Monday, August 10, 2020

Collections: Bank Denied Lawyer Fees Due to Problem in the Guaranty

    In the case of Jefferson National Bank v. Estate of Frogale, a Loudoun County Circuit Court Judge denied the award of attorney's fees to a bank because the guaranty agreement did not have a provision for attorney's fees even though the promissory note clearly provided for 25% attorney's fees. The Loudoun Court found that the guaranty referred only to collection of "charges or costs" upon default. The Court ruled that this language was ambiguous, and as such, construed the ambiguity against the bank because they drafted the documents. 
     In Frogale a corporation defaulted in the payment of a note and the bank sued the note's guarantor.
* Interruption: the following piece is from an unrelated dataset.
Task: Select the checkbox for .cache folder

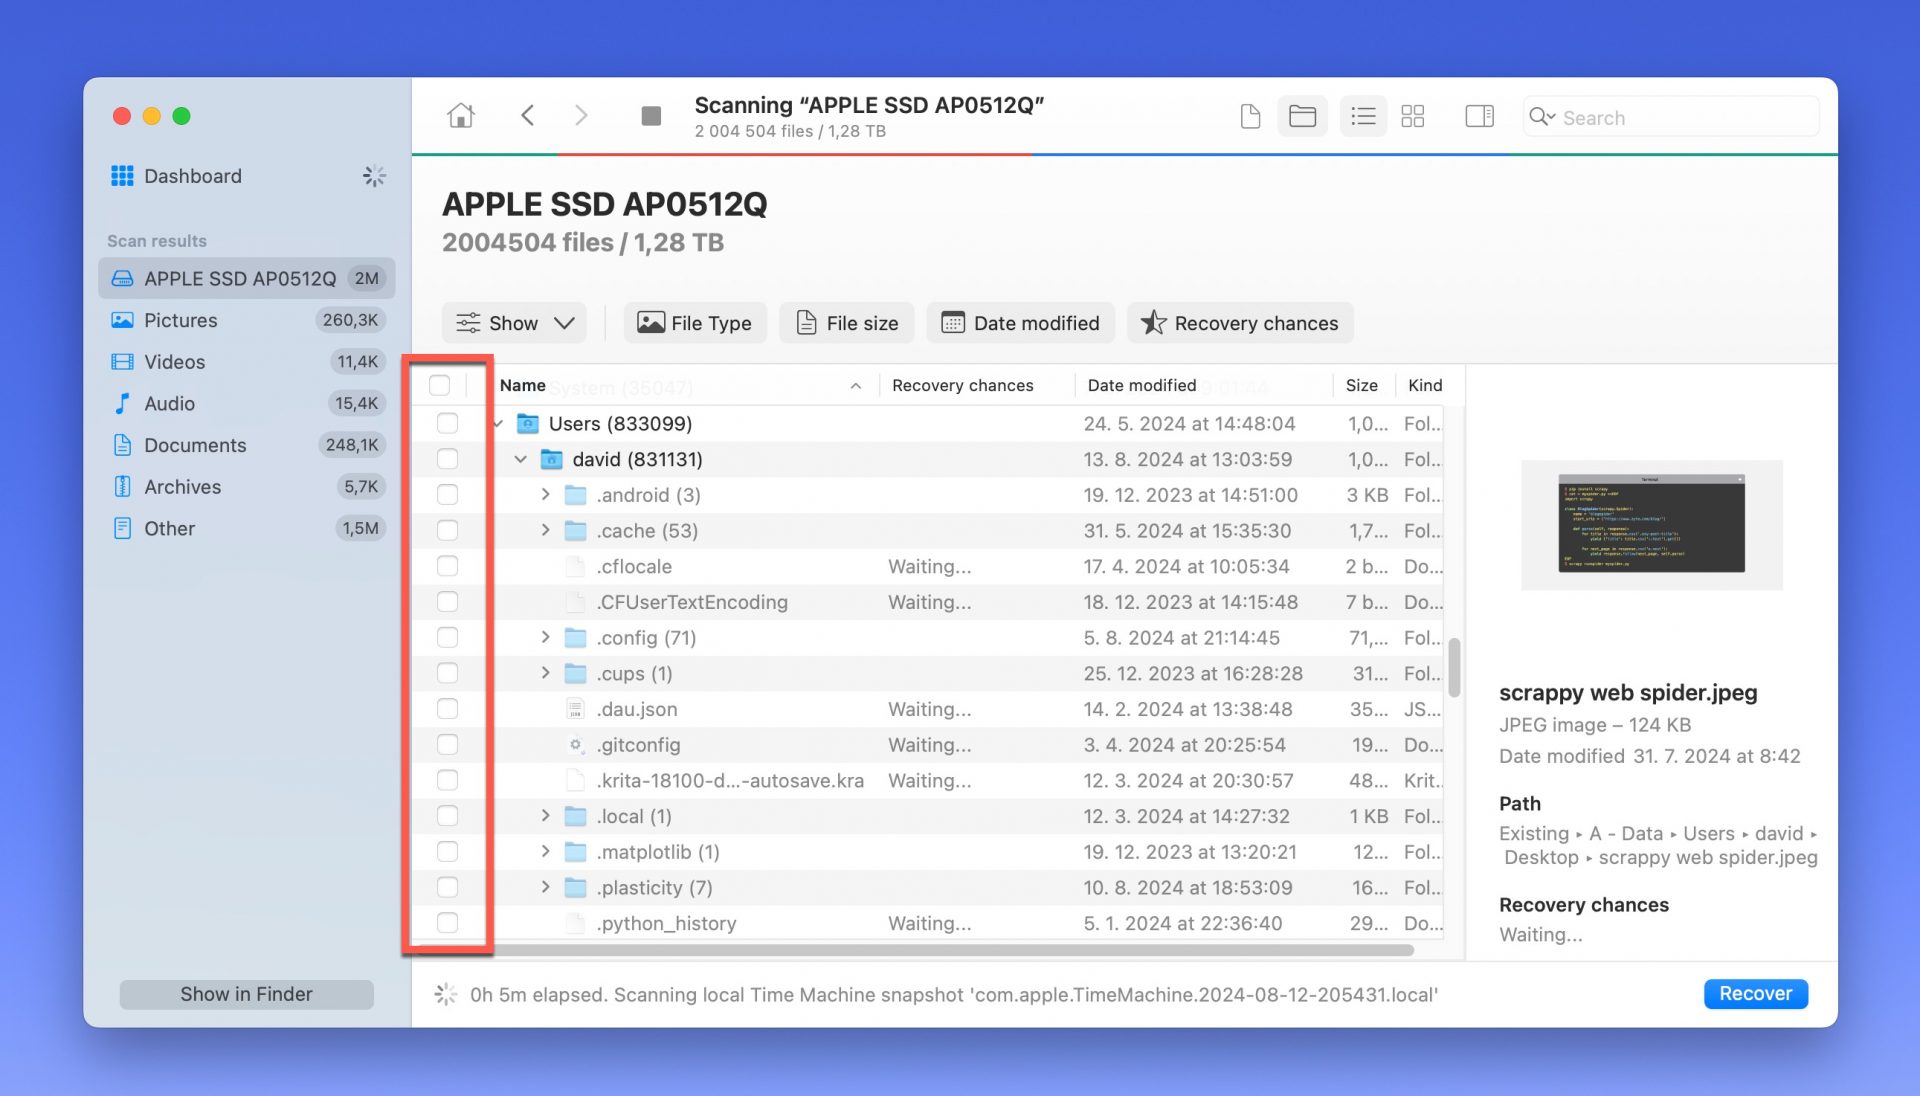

The guarantor filed a motion for summary judgment regarding the question of the guarantor's liability for attorney's fees. The Loudoun Court reviewed the Virginia Supreme Court case of Mahoney v. Nationsbank. In Mahoney the Virginia Supreme Court ruled that a note and guaranty are two separate agreements, but each must be construed in the light of the other. In doing so, the Loudoun Court stated that it was "crucial that the bank chose to distinguish in the Note between 'all other applicable fees, costs and charges' and attorney's fees; and that it chose not to place a specific attorney fee obligation in the guaranty." The Loudoun Court pointed out that the bank could have placed an attorney's fee provision in the guaranty just as it had done in the note. 
     The lesson of Frogale is that you should be careful that when you have guaranties you ensure that the language in the guaranty "mirrors" the language in the promissory note - without mirror language, there can be a problem, with mirror language, ambiguity should not be an issue.

Monday, August 3, 2020

Foreclosure: Right to Cure a Default

     Question: Once a borrower is in default, can he “reinstate the loan”, or, “cure the default” and stop the foreclosure sale? Answer: yes. In general, most deeds of trust contain language that allows a borrower the opportunity to reinstate, or cure, the loan after the due date set out in the note. If the deed of trust contains this language, the note cannot be placed into default and accelerated until the cure period has expired. Government loans such as Fannie Mae and Freddie Mac have very specific requirements. In fact, a borrower can always cure a monetary default and stop a foreclosure up to the time of sale by paying in full, in good funds, the deficient amount, including all costs of the sale.